Fuir la chaleur en allant se réfugier au cinéma pour aller voir La chaleur. Check. Très content de retrouver Stéphane Demoustier, sur un canevas cette fois moins ambitieux que L’inconnu de la Grande Arche, mais très proche de La fille au bracelet. Tout aussi intéressant, quoiqu’il en soit. Il adapte ici un bouquin du même nom.
C’est un film estival. L’action se déroule intégralement dans un camping et sa plage attenante, de la côte landaise. Quelque part entre Mimizan et Biscarosse, disons. Il y a des dunes, des pins, des grillons, des baïnes, des blockhaus sur la plage, des fêtes nocturnes au bord de l’eau.

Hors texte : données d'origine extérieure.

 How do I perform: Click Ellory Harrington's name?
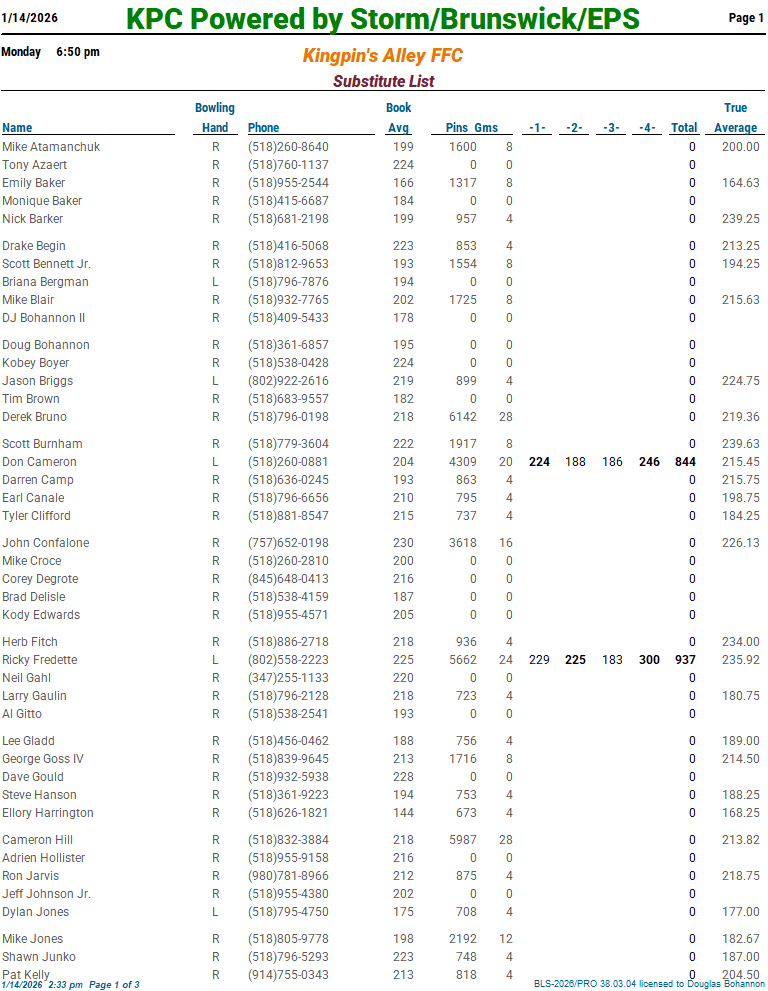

Le jeune Marwan (dix-sept ans) est en vacances avec ses parents, son petit frère et sa petite sœur. C’est son dernier soir. Avec son pote Noé, c’est un peu la déprime car ils n’ont pas serré de meufs. Tard dans la soirée, tandis qu’il traîne du côté des structures de jeux, il a une altercation avec un camarade lourd et bourré. Le type tombe et meurt sur le coup. Sans réfléchir, Marwan transporte le corps sur la plage et l’ensable.

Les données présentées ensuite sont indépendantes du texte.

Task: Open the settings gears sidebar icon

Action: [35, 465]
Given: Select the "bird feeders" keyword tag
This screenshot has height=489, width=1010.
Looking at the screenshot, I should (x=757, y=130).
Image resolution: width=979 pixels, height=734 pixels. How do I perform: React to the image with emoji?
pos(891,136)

Le lendemain dans le camping on apprend qu’un jeune a disparu. Et dans le même temps le camping continue de vivre. Et Demoustier capte à merveille cette double ambiance, d’autant plus anxiogène qu’elle se vit au crochet de Marwan, qui ne sait plus très bien quoi dire, quoi faire, s’il espère partir ou continuer de voir la belle Julia avec qui le courant passe bien.

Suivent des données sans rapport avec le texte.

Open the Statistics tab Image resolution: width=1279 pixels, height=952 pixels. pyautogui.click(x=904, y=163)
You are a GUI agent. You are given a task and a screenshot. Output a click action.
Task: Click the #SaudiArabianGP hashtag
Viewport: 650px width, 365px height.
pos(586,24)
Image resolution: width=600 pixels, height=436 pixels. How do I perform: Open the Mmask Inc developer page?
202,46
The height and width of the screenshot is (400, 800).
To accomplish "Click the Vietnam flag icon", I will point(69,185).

C’est un très beau film. Un thriller qui contourne le thriller sans le refuser. Un film qui prend soin de filmer la jeunesse et les familles en vacances. Les acteurs sont par ailleurs tous très bons et tous inconnus au bataillon. Un film qui capte surtout l’atmosphère des lieux, leur respiration. Demoustier est décidément un cinéaste passionnant.